In summary, for this fiscal year the House and Senate passed (and Obama signed into law) an increase in Labor-Health and Human Services – spending on opioids of 231 percent over last year ($41 million vs. $136 million). For next fiscal year, the Senate Appropriations Committee has approved $262 million for federal opioid programs, which – if enacted – would be a 539 percent increase over the level two years ago ($41 million vs. $262 million).
Obama commented on the legislation.
“This legislation includes some modest steps to address the opioid epidemic,” Obama said in a statement. “Given the scope of this crisis, some action is better than none. However, I am deeply disappointed that Republicans failed to provide any real resources for those seeking addiction treatment to get the care that they need.”

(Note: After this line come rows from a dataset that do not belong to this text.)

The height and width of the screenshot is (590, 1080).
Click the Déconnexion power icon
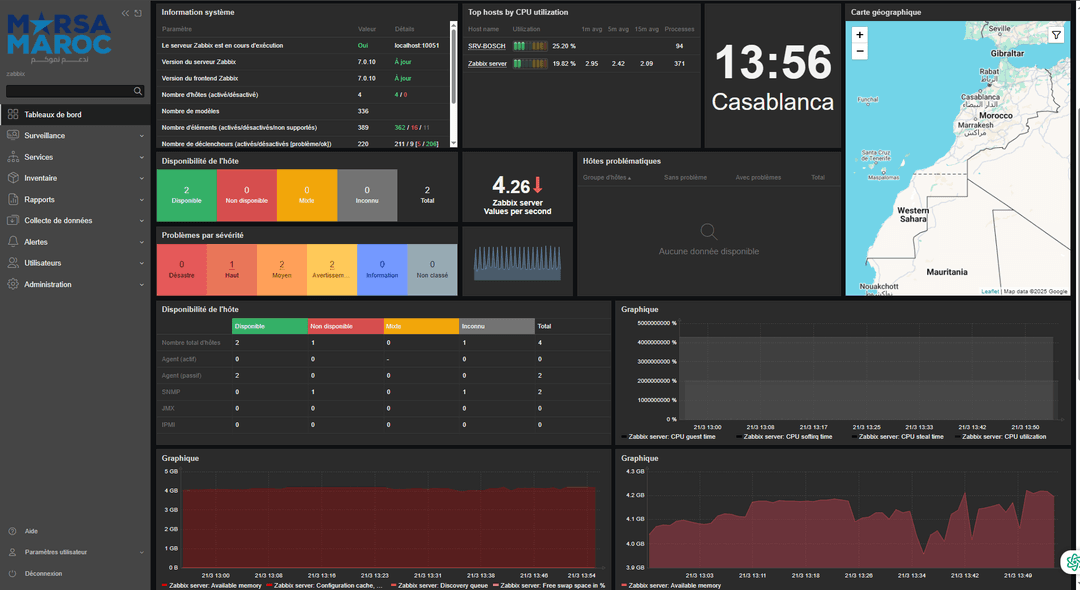[x=12, y=573]
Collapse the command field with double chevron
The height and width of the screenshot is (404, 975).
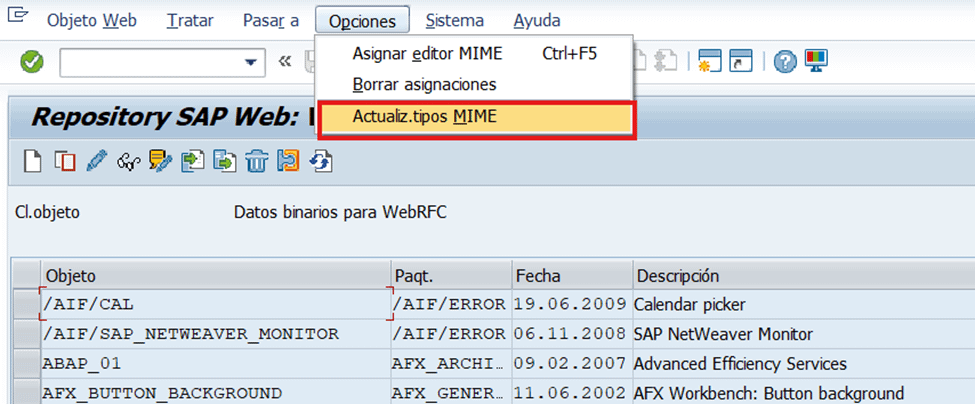(x=285, y=62)
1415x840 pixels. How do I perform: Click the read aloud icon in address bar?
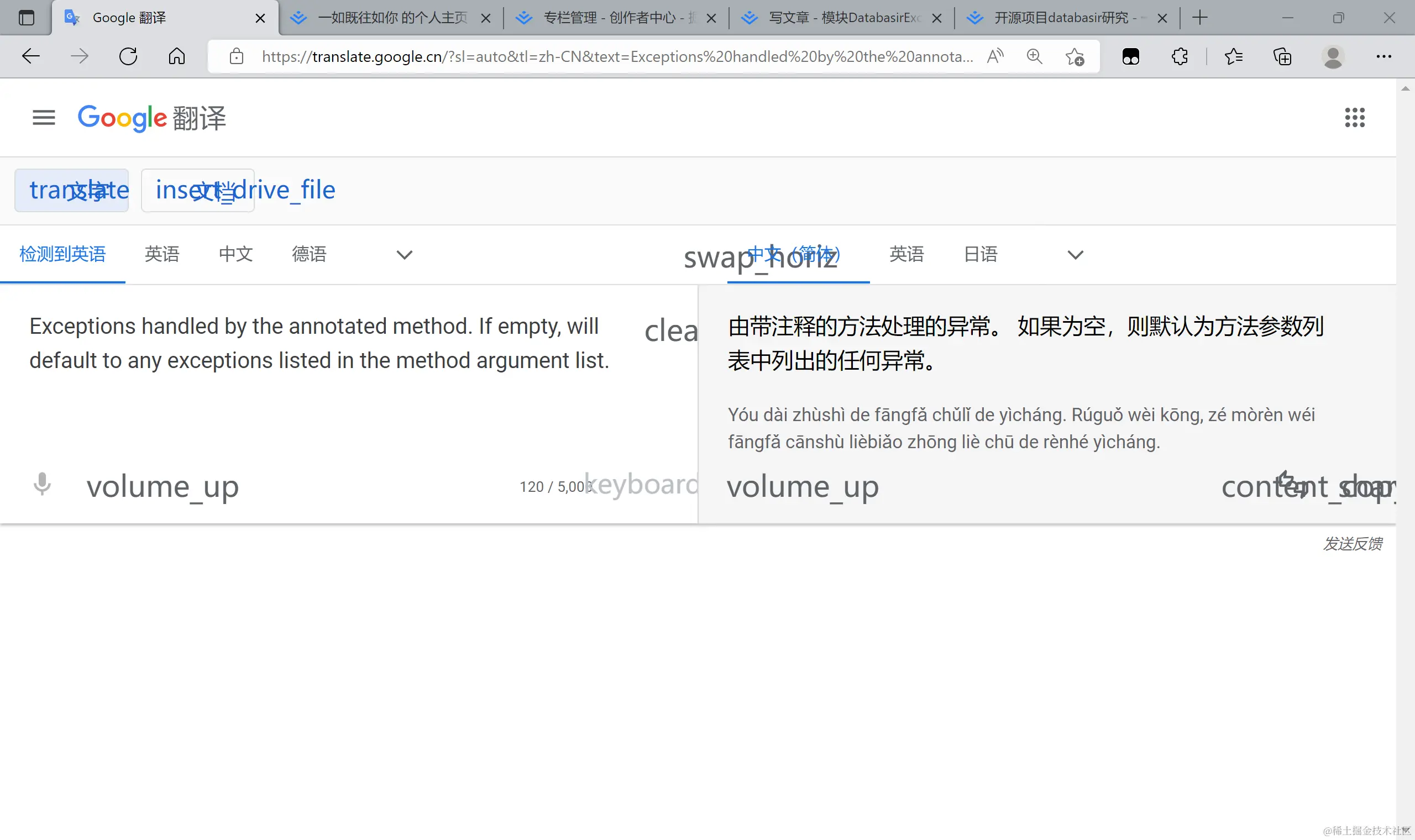pos(994,56)
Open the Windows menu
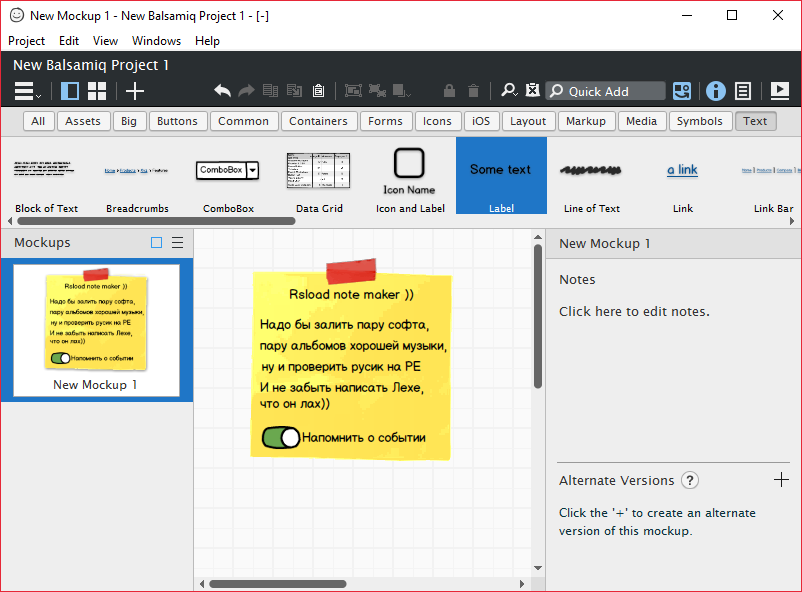This screenshot has height=592, width=802. click(x=156, y=41)
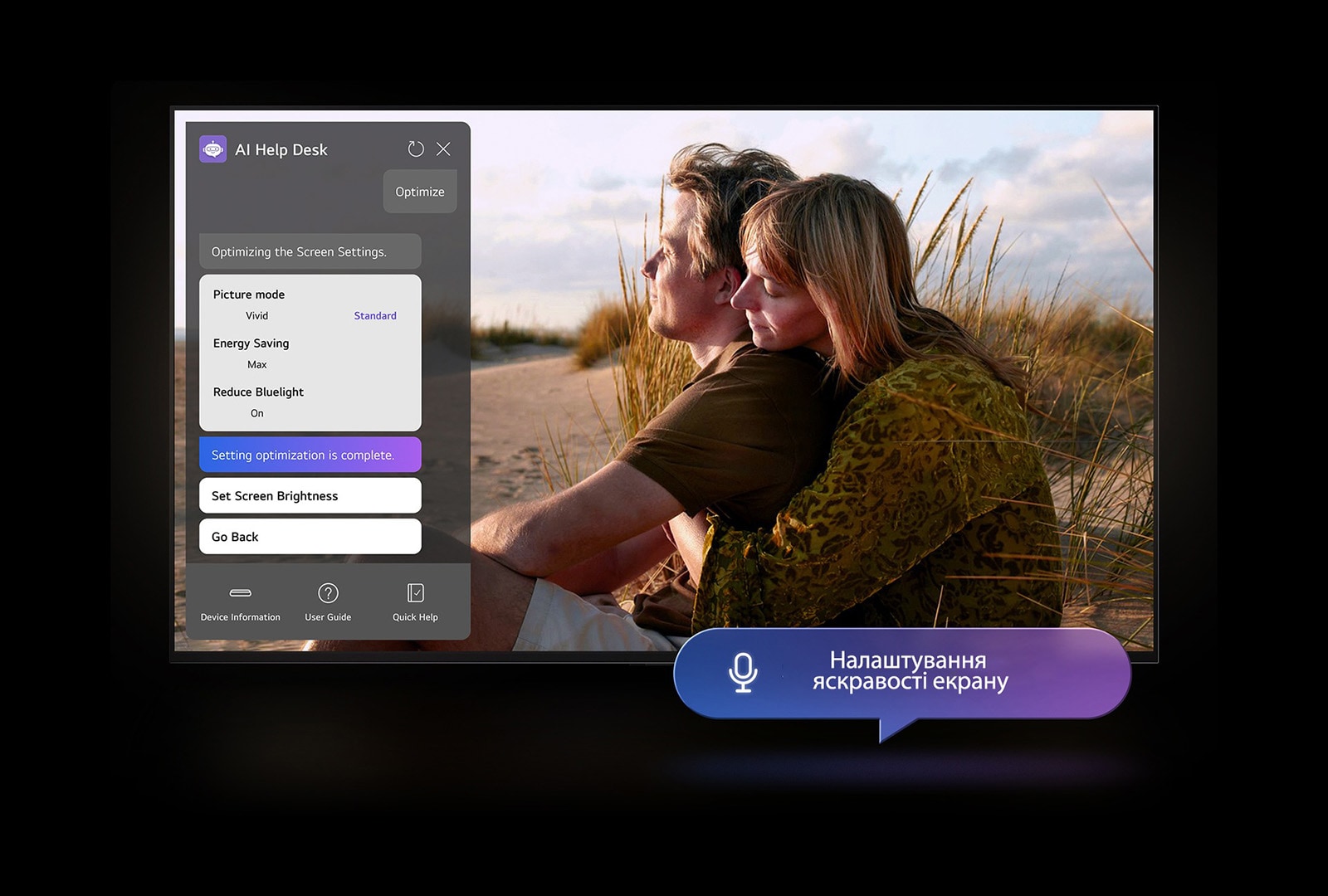This screenshot has width=1328, height=896.
Task: Select the Picture mode setting label
Action: pyautogui.click(x=249, y=295)
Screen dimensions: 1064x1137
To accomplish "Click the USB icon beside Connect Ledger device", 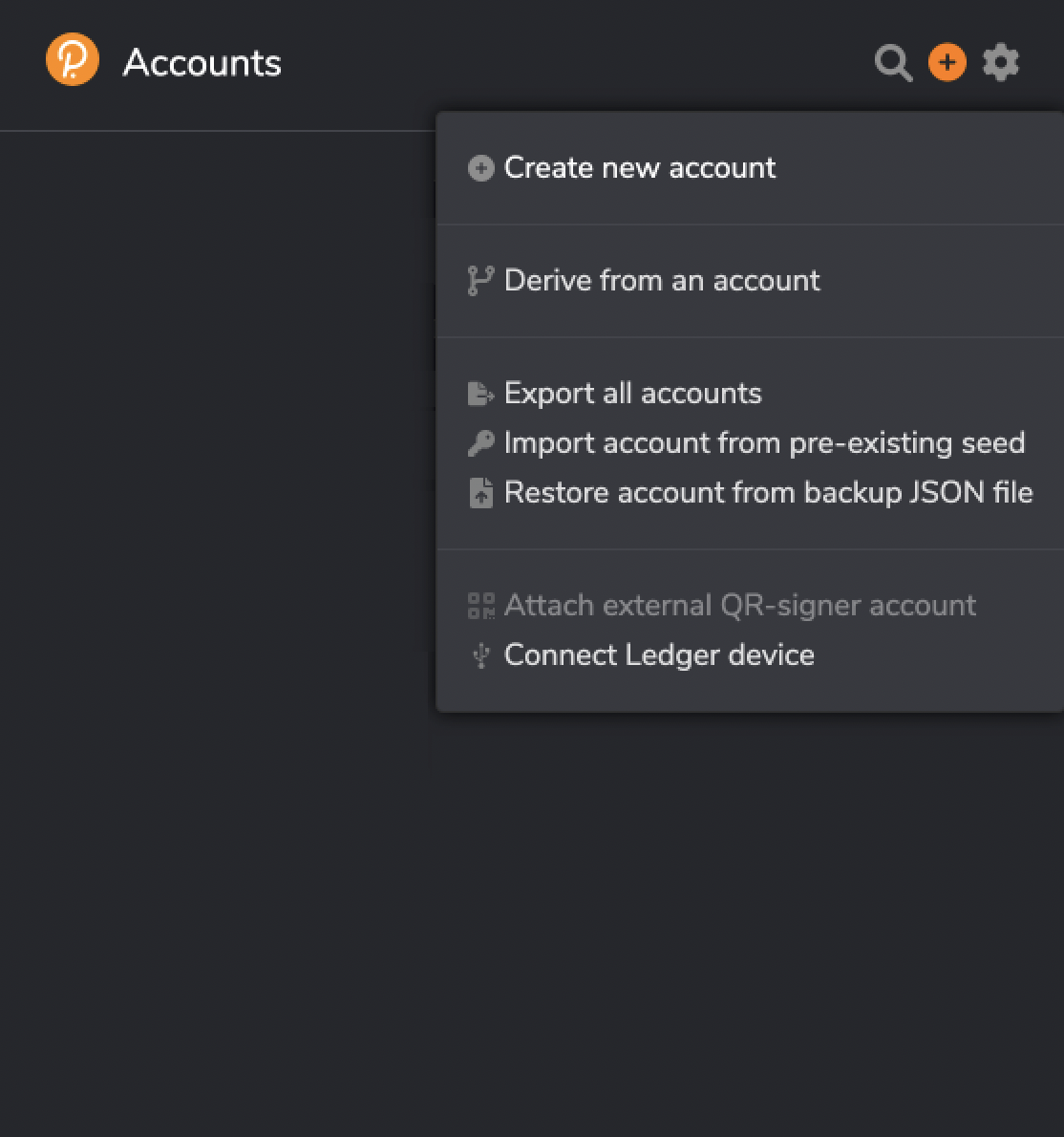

Many of the recent overdoses and deaths in Indiana, Kentucky, Ohio, and West Virginia have been attributed to synthetic opioids like fentanyl or its analogues, which include carfentanil, being mixed into heroin. Earlier, the Administration announced enhanced measures in conjunction with the Chinese government to combat the supply of fentanyl and its analogues to the United States. The majority of fentanyl and its analogues brought to the United States by drug traffickers originates in China. Obama said China committed to targeting U.S.-bound exports of substances controlled in the United States, but not in China. Additionally, the U.S. and China agreed to increase the exchange of law enforcement and scientific information with a view towards coordinated actions to control substances and chemicals of concern. The Administration will continue to work with China bilaterally and multilaterally to tighten international scheduling and improve capacity to monitor and analyze illicit synthetic drugs.